### DATA RECORDS

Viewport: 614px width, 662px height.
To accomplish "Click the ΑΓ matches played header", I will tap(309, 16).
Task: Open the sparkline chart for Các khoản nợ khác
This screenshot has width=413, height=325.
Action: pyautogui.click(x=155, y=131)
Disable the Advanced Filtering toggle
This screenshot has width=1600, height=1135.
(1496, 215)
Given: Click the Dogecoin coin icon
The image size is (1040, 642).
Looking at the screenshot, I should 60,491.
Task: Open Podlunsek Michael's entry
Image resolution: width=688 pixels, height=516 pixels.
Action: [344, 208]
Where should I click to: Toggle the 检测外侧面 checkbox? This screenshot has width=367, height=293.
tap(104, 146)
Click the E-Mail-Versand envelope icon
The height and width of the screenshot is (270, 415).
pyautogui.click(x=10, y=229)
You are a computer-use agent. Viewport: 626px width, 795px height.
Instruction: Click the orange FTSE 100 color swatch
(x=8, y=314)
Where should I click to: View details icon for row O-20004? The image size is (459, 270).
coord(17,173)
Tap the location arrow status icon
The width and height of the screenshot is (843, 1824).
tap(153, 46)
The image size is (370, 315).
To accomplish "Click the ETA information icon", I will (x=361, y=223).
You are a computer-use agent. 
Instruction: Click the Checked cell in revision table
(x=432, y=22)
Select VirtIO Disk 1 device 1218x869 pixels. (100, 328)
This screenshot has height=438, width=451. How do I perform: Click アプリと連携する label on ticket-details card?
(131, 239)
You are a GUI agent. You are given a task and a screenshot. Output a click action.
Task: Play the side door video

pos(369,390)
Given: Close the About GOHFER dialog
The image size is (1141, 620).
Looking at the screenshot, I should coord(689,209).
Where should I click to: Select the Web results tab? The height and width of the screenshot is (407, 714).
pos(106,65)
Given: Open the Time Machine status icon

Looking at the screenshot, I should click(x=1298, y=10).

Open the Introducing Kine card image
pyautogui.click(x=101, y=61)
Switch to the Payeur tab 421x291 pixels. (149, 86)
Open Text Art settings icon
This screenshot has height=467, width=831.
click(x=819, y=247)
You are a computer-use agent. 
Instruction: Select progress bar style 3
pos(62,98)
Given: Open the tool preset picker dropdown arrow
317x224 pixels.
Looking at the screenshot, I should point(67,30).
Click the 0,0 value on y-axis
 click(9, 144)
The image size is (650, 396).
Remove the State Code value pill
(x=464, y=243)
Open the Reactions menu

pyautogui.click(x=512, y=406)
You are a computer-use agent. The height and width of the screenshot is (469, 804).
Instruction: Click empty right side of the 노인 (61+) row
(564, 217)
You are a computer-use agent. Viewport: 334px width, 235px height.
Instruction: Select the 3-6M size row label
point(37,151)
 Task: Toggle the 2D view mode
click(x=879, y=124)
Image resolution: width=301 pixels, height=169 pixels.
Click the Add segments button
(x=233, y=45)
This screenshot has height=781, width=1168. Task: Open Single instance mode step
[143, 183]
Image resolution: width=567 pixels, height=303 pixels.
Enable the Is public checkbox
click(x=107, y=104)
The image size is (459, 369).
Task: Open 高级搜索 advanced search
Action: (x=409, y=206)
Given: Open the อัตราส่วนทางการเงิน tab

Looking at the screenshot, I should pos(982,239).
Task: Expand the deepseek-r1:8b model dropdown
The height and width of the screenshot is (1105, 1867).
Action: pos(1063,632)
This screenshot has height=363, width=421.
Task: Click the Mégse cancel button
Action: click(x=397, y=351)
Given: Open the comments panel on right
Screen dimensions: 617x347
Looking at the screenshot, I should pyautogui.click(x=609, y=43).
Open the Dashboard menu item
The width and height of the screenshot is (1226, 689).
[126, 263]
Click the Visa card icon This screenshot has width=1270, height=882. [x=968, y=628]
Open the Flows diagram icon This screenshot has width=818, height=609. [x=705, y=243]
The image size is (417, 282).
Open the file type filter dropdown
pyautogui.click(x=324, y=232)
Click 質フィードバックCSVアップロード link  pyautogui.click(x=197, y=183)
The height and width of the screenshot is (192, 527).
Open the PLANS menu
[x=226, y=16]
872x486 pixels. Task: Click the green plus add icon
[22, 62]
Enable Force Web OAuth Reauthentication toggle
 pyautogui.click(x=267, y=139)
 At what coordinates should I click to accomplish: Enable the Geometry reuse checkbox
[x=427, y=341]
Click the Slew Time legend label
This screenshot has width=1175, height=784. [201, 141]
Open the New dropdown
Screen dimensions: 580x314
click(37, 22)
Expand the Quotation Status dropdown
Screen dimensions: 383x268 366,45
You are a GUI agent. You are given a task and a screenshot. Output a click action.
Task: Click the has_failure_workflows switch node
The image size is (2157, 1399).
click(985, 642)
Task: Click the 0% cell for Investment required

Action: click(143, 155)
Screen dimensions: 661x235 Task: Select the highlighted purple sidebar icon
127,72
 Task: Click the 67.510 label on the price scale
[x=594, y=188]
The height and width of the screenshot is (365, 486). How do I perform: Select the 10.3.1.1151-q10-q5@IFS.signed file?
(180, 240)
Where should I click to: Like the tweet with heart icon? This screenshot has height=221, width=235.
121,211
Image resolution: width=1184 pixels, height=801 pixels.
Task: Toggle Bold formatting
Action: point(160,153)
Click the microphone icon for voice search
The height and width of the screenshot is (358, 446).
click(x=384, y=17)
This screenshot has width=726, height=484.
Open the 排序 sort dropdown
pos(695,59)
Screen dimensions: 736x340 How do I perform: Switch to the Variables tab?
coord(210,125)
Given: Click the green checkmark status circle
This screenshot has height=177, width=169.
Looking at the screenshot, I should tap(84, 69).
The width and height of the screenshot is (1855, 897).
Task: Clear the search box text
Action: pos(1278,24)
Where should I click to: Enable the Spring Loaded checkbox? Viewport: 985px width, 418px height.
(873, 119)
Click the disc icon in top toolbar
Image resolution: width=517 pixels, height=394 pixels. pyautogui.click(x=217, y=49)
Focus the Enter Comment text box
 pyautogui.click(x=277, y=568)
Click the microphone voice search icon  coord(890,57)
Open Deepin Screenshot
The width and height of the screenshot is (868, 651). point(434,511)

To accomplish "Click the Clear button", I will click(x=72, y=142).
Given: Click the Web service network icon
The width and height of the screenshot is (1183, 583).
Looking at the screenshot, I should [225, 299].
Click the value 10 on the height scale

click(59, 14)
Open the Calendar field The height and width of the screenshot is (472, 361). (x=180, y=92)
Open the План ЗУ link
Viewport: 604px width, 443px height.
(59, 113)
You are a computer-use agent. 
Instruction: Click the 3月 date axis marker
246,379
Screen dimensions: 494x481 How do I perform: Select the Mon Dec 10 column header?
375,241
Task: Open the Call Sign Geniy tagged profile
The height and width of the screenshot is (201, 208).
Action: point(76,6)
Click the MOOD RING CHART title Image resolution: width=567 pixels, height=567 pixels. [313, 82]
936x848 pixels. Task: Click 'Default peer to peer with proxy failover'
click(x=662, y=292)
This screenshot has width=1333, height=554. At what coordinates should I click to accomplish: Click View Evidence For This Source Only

######

## EXERCISE TASK
Copy out each of the lines above word for word, keeping them in their original order.

## REPLY
Viewport: 614px width, 662px height.
To accomplish "Click the ΑΓ matches played header", I will tap(309, 16).
Task: Open the sparkline chart for Các khoản nợ khác
This screenshot has width=413, height=325.
Action: pyautogui.click(x=155, y=131)
Disable the Advanced Filtering toggle
This screenshot has width=1600, height=1135.
(1496, 215)
Given: Click the Dogecoin coin icon
The image size is (1040, 642).
Looking at the screenshot, I should 60,491.
Task: Open Podlunsek Michael's entry
Image resolution: width=688 pixels, height=516 pixels.
Action: [344, 208]
Where should I click to: Toggle the 检测外侧面 checkbox? This screenshot has width=367, height=293.
tap(104, 146)
Click the E-Mail-Versand envelope icon
The height and width of the screenshot is (270, 415).
pyautogui.click(x=10, y=229)
You are a computer-use agent. Viewport: 626px width, 795px height.
Instruction: Click the orange FTSE 100 color swatch
(x=8, y=314)
Where should I click to: View details icon for row O-20004? The image size is (459, 270).
coord(17,173)
Tap the location arrow status icon
The width and height of the screenshot is (843, 1824).
tap(153, 46)
The image size is (370, 315).
To accomplish "Click the ETA information icon", I will (x=361, y=223).
You are a computer-use agent. 
Instruction: Click the Checked cell in revision table
(x=432, y=22)
Select VirtIO Disk 1 device 1218x869 pixels. (100, 328)
This screenshot has height=438, width=451. How do I perform: Click アプリと連携する label on ticket-details card?
(131, 239)
You are a GUI agent. You are given a task and a screenshot. Output a click action.
Task: Play the side door video

pos(369,390)
Given: Close the About GOHFER dialog
The image size is (1141, 620).
Looking at the screenshot, I should coord(689,209).
Where should I click to: Select the Web results tab? The height and width of the screenshot is (407, 714).
pos(106,65)
Given: Open the Time Machine status icon

Looking at the screenshot, I should click(x=1298, y=10).

Open the Introducing Kine card image
pyautogui.click(x=101, y=61)
Switch to the Payeur tab 421x291 pixels. (149, 86)
Open Text Art settings icon
This screenshot has height=467, width=831.
click(x=819, y=247)
You are a computer-use agent. 
Instruction: Select progress bar style 3
pos(62,98)
Given: Open the tool preset picker dropdown arrow
317x224 pixels.
Looking at the screenshot, I should point(67,30).
Click the 0,0 value on y-axis
 click(9, 144)
The image size is (650, 396).
Remove the State Code value pill
(x=464, y=243)
Open the Reactions menu

pyautogui.click(x=512, y=406)
You are a computer-use agent. The height and width of the screenshot is (469, 804).
Instruction: Click empty right side of the 노인 (61+) row
(564, 217)
You are a computer-use agent. Viewport: 334px width, 235px height.
Instruction: Select the 3-6M size row label
point(37,151)
 Task: Toggle the 2D view mode
click(x=879, y=124)
Image resolution: width=301 pixels, height=169 pixels.
Click the Add segments button
(x=233, y=45)
This screenshot has height=781, width=1168. Task: Open Single instance mode step
[143, 183]
Image resolution: width=567 pixels, height=303 pixels.
Enable the Is public checkbox
click(x=107, y=104)
The image size is (459, 369).
Task: Open 高级搜索 advanced search
Action: (x=409, y=206)
Given: Open the อัตราส่วนทางการเงิน tab

Looking at the screenshot, I should pos(982,239).
Task: Expand the deepseek-r1:8b model dropdown
The height and width of the screenshot is (1105, 1867).
Action: pos(1063,632)
This screenshot has height=363, width=421.
Task: Click the Mégse cancel button
Action: click(x=397, y=351)
Given: Open the comments panel on right
Screen dimensions: 617x347
Looking at the screenshot, I should pyautogui.click(x=609, y=43).
Open the Dashboard menu item
The width and height of the screenshot is (1226, 689).
[126, 263]
Click the Visa card icon This screenshot has width=1270, height=882. [x=968, y=628]
Open the Flows diagram icon This screenshot has width=818, height=609. [x=705, y=243]
The image size is (417, 282).
Open the file type filter dropdown
pyautogui.click(x=324, y=232)
Click 質フィードバックCSVアップロード link  pyautogui.click(x=197, y=183)
The height and width of the screenshot is (192, 527).
Open the PLANS menu
[x=226, y=16]
872x486 pixels. Task: Click the green plus add icon
[22, 62]
Enable Force Web OAuth Reauthentication toggle
 pyautogui.click(x=267, y=139)
 At what coordinates should I click to accomplish: Enable the Geometry reuse checkbox
[x=427, y=341]
Click the Slew Time legend label
This screenshot has width=1175, height=784. [201, 141]
Open the New dropdown
Screen dimensions: 580x314
click(37, 22)
Expand the Quotation Status dropdown
Screen dimensions: 383x268 366,45
You are a GUI agent. You are given a task and a screenshot. Output a click action.
Task: Click the has_failure_workflows switch node
The image size is (2157, 1399).
click(985, 642)
Task: Click the 0% cell for Investment required

Action: click(143, 155)
Screen dimensions: 661x235 Task: Select the highlighted purple sidebar icon
127,72
 Task: Click the 67.510 label on the price scale
[x=594, y=188]
The height and width of the screenshot is (365, 486). How do I perform: Select the 10.3.1.1151-q10-q5@IFS.signed file?
(180, 240)
Where should I click to: Like the tweet with heart icon? This screenshot has height=221, width=235.
121,211
Image resolution: width=1184 pixels, height=801 pixels.
Task: Toggle Bold formatting
Action: point(160,153)
Click the microphone icon for voice search
The height and width of the screenshot is (358, 446).
click(x=384, y=17)
This screenshot has width=726, height=484.
Open the 排序 sort dropdown
pos(695,59)
Screen dimensions: 736x340 How do I perform: Switch to the Variables tab?
coord(210,125)
Given: Click the green checkmark status circle
This screenshot has height=177, width=169.
Looking at the screenshot, I should tap(84, 69).
The width and height of the screenshot is (1855, 897).
Task: Clear the search box text
Action: pos(1278,24)
Where should I click to: Enable the Spring Loaded checkbox? Viewport: 985px width, 418px height.
(873, 119)
Click the disc icon in top toolbar
Image resolution: width=517 pixels, height=394 pixels. pyautogui.click(x=217, y=49)
Focus the Enter Comment text box
 pyautogui.click(x=277, y=568)
Click the microphone voice search icon  coord(890,57)
Open Deepin Screenshot
The width and height of the screenshot is (868, 651). point(434,511)

To accomplish "Click the Clear button", I will click(x=72, y=142).
Given: Click the Web service network icon
The width and height of the screenshot is (1183, 583).
Looking at the screenshot, I should [225, 299].
Click the value 10 on the height scale

click(59, 14)
Open the Calendar field The height and width of the screenshot is (472, 361). (x=180, y=92)
Open the План ЗУ link
Viewport: 604px width, 443px height.
(59, 113)
You are a computer-use agent. 
Instruction: Click the 3月 date axis marker
246,379
Screen dimensions: 494x481 How do I perform: Select the Mon Dec 10 column header?
375,241
Task: Open the Call Sign Geniy tagged profile
The height and width of the screenshot is (201, 208).
Action: point(76,6)
Click the MOOD RING CHART title Image resolution: width=567 pixels, height=567 pixels. [313, 82]
936x848 pixels. Task: Click 'Default peer to peer with proxy failover'
click(x=662, y=292)
This screenshot has width=1333, height=554. At what coordinates should I click to accomplish: Click View Evidence For This Source Only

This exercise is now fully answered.